La mise en demeure est un acte juridique par lequel un créancier somme formellement son débiteur de s'exécuter — c'est-à-dire de payer une somme due — dans un délai déterminé. Elle se distingue d'une simple relance par sa portée juridique : elle produit des effets légaux immédiats et constitue généralement la dernière étape avant une procédure judiciaire.

Juridiquement, la mise en demeure est encadrée par l'article 1344 du Code civil. Elle peut prendre la forme d'une lettre recommandée avec accusé de réception, d'un acte d'huissier, ou être contenue dans tout autre acte comportant une sommation expresse.

Les effets juridiques de la mise en demeure

L'envoi d'une mise en demeure déclenche plusieurs effets importants :

  • Interruption de la prescription : elle interrompt le délai de prescription de la créance, qui repart à zéro.
  • Mise en cours des intérêts moratoires : si les intérêts n'avaient pas encore commencé à courir, la mise en demeure les déclenche formellement.
  • Transfert des risques : dans les contrats portant sur des biens, la mise en demeure transfère les risques de perte sur le débiteur.
  • Preuve de la mauvaise foi : en cas de procédure judiciaire, elle démontre que le débiteur a été informé et n'a pas agi.

Quand envoyer une mise en demeure ?

La mise en demeure intervient après l'échec des relances préalables. En pratique, respectez le schéma suivant :

  1. Première relance amiable (e-mail ou courrier simple) — J+10
  2. Deuxième relance (courrier simple ou recommandé) — J+25
  3. Mise en demeure (lettre recommandée AR obligatoire) — J+40 à J+60
  4. Si sans effet : procédure judiciaire

Structure et contenu d'une mise en demeure

Mentions obligatoires

  • Vos coordonnées complètes (nom, adresse, qualité)
  • Coordonnées complètes du débiteur
  • Date d'envoi
  • Objet clairement indiqué : "Mise en demeure de payer"
  • Référence précise de la créance (numéro de facture, montant, date d'échéance)
  • Montant total réclamé (capital + pénalités de retard + indemnité forfaitaire)
  • Délai accordé pour régulariser (8 à 15 jours)
  • Mention explicite des suites judiciaires envisagées en cas de non-paiement
  • Signature

Ton et formulation

Contrairement aux relances précédentes, la mise en demeure doit être ferme et sans ambiguïté. Évitez les formules polies ou ambivalentes. Le débiteur doit comprendre sans équivoque que le non-respect du délai entraînera une action en justice.
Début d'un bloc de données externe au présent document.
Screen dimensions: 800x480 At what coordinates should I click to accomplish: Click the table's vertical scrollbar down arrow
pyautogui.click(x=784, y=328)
Mode d'envoi : l'importance de la lettre recommandée

La mise en demeure doit impérativement être envoyée par lettre recommandée avec accusé de réception (LRAR). Ce mode d'envoi vous permet :

  • De prouver la date d'envoi et la date de réception
  • D'établir que le débiteur a bien pris connaissance de l'acte
  • De constituer une pièce justificative irréfutable devant le tribunal

Vous pouvez également recourir à un acte de commissaire de justice (anciennement huissier), solution plus coûteuse mais à la valeur probante renforcée, recommandée pour les créances importantes.

Et si la mise en demeure reste sans effet ?

Si le débiteur ne répond pas ou ne paye pas dans le délai imparti, vous disposez de plusieurs options judiciaires : injonction de payer, référé-provision ou assignation au fond. Conservez soigneusement votre mise en demeure et l'accusé de réception : ces pièces seront au cœur de votre dossier judiciaire.